Would you return, word for word, the lines of the data below from the line with "Image resolution: width=533" through the line with "Open the Price", and no others?

[Extracted records]
------------------------

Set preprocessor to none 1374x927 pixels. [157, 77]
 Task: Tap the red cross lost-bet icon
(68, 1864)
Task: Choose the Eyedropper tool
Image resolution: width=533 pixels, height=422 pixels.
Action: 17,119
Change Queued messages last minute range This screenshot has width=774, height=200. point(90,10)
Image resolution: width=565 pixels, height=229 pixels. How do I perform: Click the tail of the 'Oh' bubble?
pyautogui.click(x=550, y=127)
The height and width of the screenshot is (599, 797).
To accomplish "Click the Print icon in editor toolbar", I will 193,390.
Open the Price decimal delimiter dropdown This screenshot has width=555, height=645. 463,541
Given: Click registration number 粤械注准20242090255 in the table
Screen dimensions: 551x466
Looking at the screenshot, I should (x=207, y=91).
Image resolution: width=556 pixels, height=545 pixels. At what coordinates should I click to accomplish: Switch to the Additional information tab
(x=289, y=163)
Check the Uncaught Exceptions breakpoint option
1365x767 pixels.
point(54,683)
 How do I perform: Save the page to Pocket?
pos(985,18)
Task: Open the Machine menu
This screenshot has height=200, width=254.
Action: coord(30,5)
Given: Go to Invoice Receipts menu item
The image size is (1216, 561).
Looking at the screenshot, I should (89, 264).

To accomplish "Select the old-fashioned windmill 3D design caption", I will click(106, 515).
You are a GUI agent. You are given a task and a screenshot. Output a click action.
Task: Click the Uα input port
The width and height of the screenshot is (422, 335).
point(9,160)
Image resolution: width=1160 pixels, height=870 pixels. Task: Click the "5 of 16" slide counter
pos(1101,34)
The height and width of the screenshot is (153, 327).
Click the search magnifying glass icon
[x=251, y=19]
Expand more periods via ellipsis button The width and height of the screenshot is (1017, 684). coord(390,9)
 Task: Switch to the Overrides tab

------------------------

→ Task solution:
Image resolution: width=533 pixels, height=422 pixels.
Action: 17,119
Change Queued messages last minute range This screenshot has width=774, height=200. point(90,10)
Image resolution: width=565 pixels, height=229 pixels. How do I perform: Click the tail of the 'Oh' bubble?
pyautogui.click(x=550, y=127)
The height and width of the screenshot is (599, 797).
To accomplish "Click the Print icon in editor toolbar", I will 193,390.
Open the Price decimal delimiter dropdown This screenshot has width=555, height=645. 463,541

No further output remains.